### Text block:
-----

All the differences that exist between the ways certain people think, act or feel are a direct result of the distinct cultural environment they are part of, and thus, form part of what is called cultural diversity.


2.Why promote Cultural Diversity?

Self-identity usually depends on culture to such a great extent that immersion in a very different culture—with which a person does not share common ways of life or beliefs—can cause a feeling of confusion and disorientation. Anthropologists refer to this phenomenon as culture shock, which can easily be avoided through achieving basic knowledge about the other culture.

In multicultural societies, unshared forms of culture can lead to tension; that is why cultural diversity and cultural difference must be promoted in order to be understood and accepted.

Members of a society who share the same culture, often also share some feelings of ethnocentrism, the notion that one’s culture is superior to that of other societies. At its worst, ethnocentrism has led people to commit ethnocide, the destruction of cultures,and genocide, the destruction of entire populations. This happened, for example, to Jews living in Nazi Germany in the 1940s.

Anthropologists, knowing the power of ethnocentrism, advocate cross-cultural understanding through a concept known as cultural relativism. Someone observing cultural relativism tries to respect all cultures equally. Although only someone living within a group that shares culture can fully understand that culture, cultural relativists believe that outsiders can learn to respect beliefs and practices that they do not share.

At a national level, promoting cultural diversity leads to reducing the risks of interethnic conflicts and contributes to keeping countries unified. The lack of toleration and respect for other people’s culture and actions originates many times in the shortage of knowledge regarding other people’s believes and traditions and can, unfortunately, lead to undesirable events like wars, discrimination,  and racism. 

The phenomenon of globalization, an unstoppable and inevitable process, which breaks the physical borders between the countries, preserves national cultures and traditions. Although the labor market has opened more and more every day, the ones who choose to leave their country in order to get a better job will have to deal with cultural changes, and the more one knows about them in advance, the better.


3. The role of Foreign Languages in Promoting Cultural Diversity

The languages a person speaks are a true bridge for getting to know other cultures, because a language will always be a very important part of cultural identification. In most cultures, one can find the so-called “untranslatable things,” those particular things which pertain to specific cultures and which are much easier to understand when one understands the language of that culture.

-----

### Records shown:
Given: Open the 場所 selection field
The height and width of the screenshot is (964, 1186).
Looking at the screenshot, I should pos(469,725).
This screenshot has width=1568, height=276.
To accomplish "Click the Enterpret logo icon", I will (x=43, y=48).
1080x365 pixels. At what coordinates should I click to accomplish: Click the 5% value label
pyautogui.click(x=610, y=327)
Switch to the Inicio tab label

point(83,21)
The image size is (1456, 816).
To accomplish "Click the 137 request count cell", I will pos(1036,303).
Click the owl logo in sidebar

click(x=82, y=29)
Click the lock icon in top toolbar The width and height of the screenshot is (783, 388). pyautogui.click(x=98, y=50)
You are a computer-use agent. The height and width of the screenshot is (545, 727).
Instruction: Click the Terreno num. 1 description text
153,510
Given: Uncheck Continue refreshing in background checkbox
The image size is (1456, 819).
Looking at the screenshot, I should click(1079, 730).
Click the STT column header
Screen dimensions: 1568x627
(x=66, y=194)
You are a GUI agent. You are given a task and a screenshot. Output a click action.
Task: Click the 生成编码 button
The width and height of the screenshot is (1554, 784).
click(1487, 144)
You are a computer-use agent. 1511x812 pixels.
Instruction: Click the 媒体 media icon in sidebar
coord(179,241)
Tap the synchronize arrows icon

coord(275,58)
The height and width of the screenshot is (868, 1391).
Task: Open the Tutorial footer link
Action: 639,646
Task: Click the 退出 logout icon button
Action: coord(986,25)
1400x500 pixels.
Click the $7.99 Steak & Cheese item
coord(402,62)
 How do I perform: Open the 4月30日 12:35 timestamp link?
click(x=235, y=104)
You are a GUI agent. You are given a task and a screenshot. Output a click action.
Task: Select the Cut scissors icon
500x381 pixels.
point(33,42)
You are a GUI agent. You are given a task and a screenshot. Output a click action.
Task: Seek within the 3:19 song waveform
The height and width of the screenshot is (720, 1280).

-----

### Task instructions:
(A) Retype the passage on cultural diversity, everything from "The phenomenon of" down to "advance, the better.", keeping every word and mark unchanged.
(B) Echo the records word for word, everything from the line containing "Tap the synchronize arrows icon" down to the last line of the records, with both ends included.

### Answers for this exercise:
(A)
The phenomenon of globalization, an unstoppable and inevitable process, which breaks the physical borders between the countries, preserves national cultures and traditions. Although the labor market has opened more and more every day, the ones who choose to leave their country in order to get a better job will have to deal with cultural changes, and the more one knows about them in advance, the better.

(B)
Tap the synchronize arrows icon

coord(275,58)
The height and width of the screenshot is (868, 1391).
Task: Open the Tutorial footer link
Action: 639,646
Task: Click the 退出 logout icon button
Action: coord(986,25)
1400x500 pixels.
Click the $7.99 Steak & Cheese item
coord(402,62)
 How do I perform: Open the 4月30日 12:35 timestamp link?
click(x=235, y=104)
You are a GUI agent. You are given a task and a screenshot. Output a click action.
Task: Select the Cut scissors icon
500x381 pixels.
point(33,42)
You are a GUI agent. You are given a task and a screenshot. Output a click action.
Task: Seek within the 3:19 song waveform
The height and width of the screenshot is (720, 1280).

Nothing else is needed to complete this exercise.